You may sometimes see warnings about clipping input data when plotting normalized data. That's because even although it's denormalized when plotting automatically, sometimes floating point errors may make some values slightly out or the correct range. You can safely ignore these warnings in this case.

data = ImageDataBunch.from_folder(untar_data(URLs.MNIST_SAMPLE),
                                  ds_tfms=tfms, size=24)
data.normalize()
data.show_batch(rows=3, figsize=(6,6))
show_doc(get_annotations)

get_annotations[source]

get_annotations(fname, prefix=None)

Open a COCO style json in fname and returns the lists of filenames (with maybe prefix) and labelled bboxes.

To use this dataset and collate samples into batches, you'll need to following function:

show_doc(bb_pad_collate)

bb_pad_collate[source]

bb_pad_collate(samples:BatchSamples, pad_idx:int=0) → Tuple[FloatTensor, Tuple[LongTensor, LongTensor]]

Function that collect samples of labelled bboxes and adds padding with pad_idx.

Finally, to apply transformations to Image in a Dataset, we use this last class.

ItemList specific to vision

The vision application adds a few subclasses of ItemList specific to images.
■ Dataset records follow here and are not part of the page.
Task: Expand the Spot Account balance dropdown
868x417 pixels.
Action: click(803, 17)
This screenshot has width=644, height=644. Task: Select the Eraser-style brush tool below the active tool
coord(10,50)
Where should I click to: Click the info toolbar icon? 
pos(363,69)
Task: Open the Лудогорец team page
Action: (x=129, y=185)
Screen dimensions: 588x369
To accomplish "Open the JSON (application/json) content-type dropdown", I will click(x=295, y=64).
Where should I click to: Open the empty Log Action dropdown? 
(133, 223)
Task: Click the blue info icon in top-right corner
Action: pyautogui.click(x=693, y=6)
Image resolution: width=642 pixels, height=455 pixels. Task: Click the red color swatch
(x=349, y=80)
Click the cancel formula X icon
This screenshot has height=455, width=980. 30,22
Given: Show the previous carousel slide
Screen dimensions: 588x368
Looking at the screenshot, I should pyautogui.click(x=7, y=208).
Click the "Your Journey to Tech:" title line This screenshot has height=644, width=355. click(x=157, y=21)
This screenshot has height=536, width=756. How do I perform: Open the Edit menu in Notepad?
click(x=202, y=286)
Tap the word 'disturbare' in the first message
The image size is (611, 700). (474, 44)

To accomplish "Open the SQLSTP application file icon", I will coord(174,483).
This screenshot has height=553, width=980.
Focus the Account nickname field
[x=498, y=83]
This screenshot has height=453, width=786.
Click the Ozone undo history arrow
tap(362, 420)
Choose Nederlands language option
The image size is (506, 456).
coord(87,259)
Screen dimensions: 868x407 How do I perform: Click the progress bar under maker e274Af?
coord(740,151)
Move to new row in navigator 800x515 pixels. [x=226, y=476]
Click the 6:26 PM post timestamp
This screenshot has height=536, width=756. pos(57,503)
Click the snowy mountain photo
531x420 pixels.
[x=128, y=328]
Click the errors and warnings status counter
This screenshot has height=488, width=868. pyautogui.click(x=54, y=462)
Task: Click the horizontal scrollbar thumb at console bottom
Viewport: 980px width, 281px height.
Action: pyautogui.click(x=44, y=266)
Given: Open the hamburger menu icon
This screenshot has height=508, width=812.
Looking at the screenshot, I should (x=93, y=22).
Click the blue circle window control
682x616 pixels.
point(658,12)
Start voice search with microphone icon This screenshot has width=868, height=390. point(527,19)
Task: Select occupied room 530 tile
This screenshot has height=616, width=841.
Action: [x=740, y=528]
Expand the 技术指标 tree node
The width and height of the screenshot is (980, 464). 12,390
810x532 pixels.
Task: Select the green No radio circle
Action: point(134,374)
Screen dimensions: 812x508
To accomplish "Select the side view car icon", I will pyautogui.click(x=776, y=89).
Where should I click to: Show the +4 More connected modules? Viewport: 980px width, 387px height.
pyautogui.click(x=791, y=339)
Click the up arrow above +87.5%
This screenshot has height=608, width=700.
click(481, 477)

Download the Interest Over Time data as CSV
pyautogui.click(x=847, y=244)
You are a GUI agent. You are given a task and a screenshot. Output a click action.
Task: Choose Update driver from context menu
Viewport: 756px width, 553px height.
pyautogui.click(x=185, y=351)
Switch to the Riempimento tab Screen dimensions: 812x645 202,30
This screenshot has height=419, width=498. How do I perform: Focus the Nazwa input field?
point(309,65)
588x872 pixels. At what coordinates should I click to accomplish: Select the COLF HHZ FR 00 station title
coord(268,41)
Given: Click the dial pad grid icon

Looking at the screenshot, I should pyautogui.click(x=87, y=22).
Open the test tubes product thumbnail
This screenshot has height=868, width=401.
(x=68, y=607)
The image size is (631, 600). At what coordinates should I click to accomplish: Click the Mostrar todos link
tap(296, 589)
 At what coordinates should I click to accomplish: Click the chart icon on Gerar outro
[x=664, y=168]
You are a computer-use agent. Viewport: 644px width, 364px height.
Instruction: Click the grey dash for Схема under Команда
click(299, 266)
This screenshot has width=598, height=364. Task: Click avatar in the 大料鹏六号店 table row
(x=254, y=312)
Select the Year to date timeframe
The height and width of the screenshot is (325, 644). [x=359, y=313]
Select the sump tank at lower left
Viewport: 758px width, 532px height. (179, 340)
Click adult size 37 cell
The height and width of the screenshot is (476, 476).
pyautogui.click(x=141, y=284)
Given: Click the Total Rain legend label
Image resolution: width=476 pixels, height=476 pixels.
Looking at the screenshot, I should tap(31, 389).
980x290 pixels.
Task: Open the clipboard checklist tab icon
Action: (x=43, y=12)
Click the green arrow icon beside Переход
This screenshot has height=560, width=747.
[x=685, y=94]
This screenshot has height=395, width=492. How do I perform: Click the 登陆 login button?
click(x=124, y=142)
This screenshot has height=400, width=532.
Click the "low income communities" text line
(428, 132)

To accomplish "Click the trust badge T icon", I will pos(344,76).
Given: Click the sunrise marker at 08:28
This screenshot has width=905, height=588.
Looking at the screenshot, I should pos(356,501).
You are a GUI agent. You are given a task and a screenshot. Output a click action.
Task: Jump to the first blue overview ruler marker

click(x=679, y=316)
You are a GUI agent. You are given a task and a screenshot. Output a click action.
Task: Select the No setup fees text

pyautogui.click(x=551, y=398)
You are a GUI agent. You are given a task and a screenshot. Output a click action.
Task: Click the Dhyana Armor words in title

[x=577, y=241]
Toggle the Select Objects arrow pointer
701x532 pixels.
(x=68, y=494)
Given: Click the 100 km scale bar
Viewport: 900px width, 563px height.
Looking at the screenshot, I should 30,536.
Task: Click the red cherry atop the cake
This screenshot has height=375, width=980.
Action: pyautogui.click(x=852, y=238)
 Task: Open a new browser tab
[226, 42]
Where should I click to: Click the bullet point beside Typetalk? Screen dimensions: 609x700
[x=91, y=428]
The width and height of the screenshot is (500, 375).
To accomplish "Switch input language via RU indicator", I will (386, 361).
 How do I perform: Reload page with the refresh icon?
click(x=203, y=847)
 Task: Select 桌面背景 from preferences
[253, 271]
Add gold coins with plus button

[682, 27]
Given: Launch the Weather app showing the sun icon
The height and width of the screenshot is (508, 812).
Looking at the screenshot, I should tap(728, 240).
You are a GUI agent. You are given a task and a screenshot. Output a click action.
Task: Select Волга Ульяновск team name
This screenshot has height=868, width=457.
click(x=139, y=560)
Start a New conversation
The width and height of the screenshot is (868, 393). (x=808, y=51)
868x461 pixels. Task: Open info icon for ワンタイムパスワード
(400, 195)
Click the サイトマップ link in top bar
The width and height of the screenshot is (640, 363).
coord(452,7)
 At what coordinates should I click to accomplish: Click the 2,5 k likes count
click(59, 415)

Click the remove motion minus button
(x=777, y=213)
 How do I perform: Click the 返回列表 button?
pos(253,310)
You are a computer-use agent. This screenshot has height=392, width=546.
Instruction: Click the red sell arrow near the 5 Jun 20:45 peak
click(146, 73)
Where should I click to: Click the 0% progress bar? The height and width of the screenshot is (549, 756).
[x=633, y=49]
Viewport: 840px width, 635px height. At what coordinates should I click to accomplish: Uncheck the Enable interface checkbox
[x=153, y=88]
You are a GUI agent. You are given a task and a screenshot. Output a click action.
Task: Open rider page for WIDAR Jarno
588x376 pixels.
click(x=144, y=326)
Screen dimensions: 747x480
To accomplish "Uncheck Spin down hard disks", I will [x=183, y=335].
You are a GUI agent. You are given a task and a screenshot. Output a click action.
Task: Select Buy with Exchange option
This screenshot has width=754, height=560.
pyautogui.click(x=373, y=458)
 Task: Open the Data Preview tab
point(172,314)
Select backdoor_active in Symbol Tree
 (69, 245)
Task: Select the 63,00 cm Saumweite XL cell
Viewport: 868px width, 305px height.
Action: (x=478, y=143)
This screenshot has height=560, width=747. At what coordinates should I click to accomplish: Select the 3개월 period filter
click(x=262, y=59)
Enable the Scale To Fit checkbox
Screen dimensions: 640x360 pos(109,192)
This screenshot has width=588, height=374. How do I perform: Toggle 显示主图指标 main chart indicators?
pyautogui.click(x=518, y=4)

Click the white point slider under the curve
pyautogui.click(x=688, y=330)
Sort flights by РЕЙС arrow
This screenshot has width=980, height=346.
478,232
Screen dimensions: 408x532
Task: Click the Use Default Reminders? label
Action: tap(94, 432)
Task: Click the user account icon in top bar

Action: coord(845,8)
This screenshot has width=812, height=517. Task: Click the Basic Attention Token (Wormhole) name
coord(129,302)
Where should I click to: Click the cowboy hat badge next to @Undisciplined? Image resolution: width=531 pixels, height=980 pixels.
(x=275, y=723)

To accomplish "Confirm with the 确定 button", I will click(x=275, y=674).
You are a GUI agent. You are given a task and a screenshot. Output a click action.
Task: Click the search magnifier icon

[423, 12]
class ImageItemList[source]

ImageItemList(items:Iterator, create_func:Callable=None, path:PathOrStr='.', label_cls:Callable=None, xtra:Any=None, processor:PreProcessor=None) :: ItemList

Create a ItemList in path from filenames in items. create_func will default to open_image. label_cls can be specified for the labels, xtra contains any extra information (usually in the form of a dataframe) and processor is applied to the ItemList after splitting and labelling.

from_folder[source]

from_folder(path:PathOrStr='.', create_func:Callable='open_image', extensions:StrList={'.png', '.xpm', '.jpeg', '.bmp', '.jpg', '.svg', '.ras', '.pgm', '.pnm', '.xbm', '.tiff', '.xwd', '.gif', '.ief', '.ico', '.pbm', '.tif', '.rgb', '.ppm', '.jpe'}, kwargs) → ItemList

Get the list of files in path that have an image suffix. recurse determines if we search subfolders.

from_df[source]

from_df(df:DataFrame, path:PathOrStr, create_func:Callable='open_image', col:Union[int, Collection[int], str, StrList]=0, folder:PathOrStr='.', suffix:str='') → ItemList

Get the filenames in col of df and will had path/folder in front of them, suffix at the end. create_func is used to open the images.

class ObjectCategoryList[source]

ObjectCategoryList(items:Iterator, classes:Collection=None, kwargs) :: CategoryList

class ObjectItemList[source]

ObjectItemList(items:Iterator, create_func:Callable=None, path:PathOrStr='.', label_cls:Callable=None, xtra:Any=None, processor:PreProcessor=None) :: ImageItemList

class SegmentationItemList[source]

SegmentationItemList(items:Iterator, create_func:Callable=None, path:PathOrStr='.', label_cls:Callable=None, xtra:Any=None, processor:PreProcessor=None) :: ImageItemList

class SegmentationLabelList[source]

SegmentationLabelList(items:Iterator, classes:Collection=None, kwargs) :: ImageItemList

class PointsItemList[source]

PointsItemList(items:Iterator, create_func:Callable=None, path:PathOrStr='.', label_cls:Callable=None, xtra:Any=None, processor:PreProcessor=None) :: ItemList

Building your own dataset

This module also contains a few helper functions to allow you to build you own dataset for image classification.

download_images[source]

download_images(urls:StrList, dest:PathOrStr, max_pics:int=1000, max_workers:int=8, timeout=4)

Download images listed in text file urls to path dest, at most max_pics

verify_images[source]

verify_images(path:PathOrStr, delete:bool=True, max_workers:int=4, max_size:Union[int, Tuple[int, int]]=None, dest:PathOrStr='.', n_channels:int=3, interp=2, ext:str=None, img_format:str=None, resume:bool=None, kwargs)

Check if the image in path exists, can be opened and has n_channels. If n_channels is 3 – it'll try to convert image to RGB. If delete, removes it if it fails. If resume – it will skip already existent images in dest. If max_size is specifided, image is resized to the same ratio so that both sizes are less than max_size, using interp. Result is stored in dest, ext forces an extension type, img_format and kwargs are passed to PIL.Image.save. Use max_workers CPUs.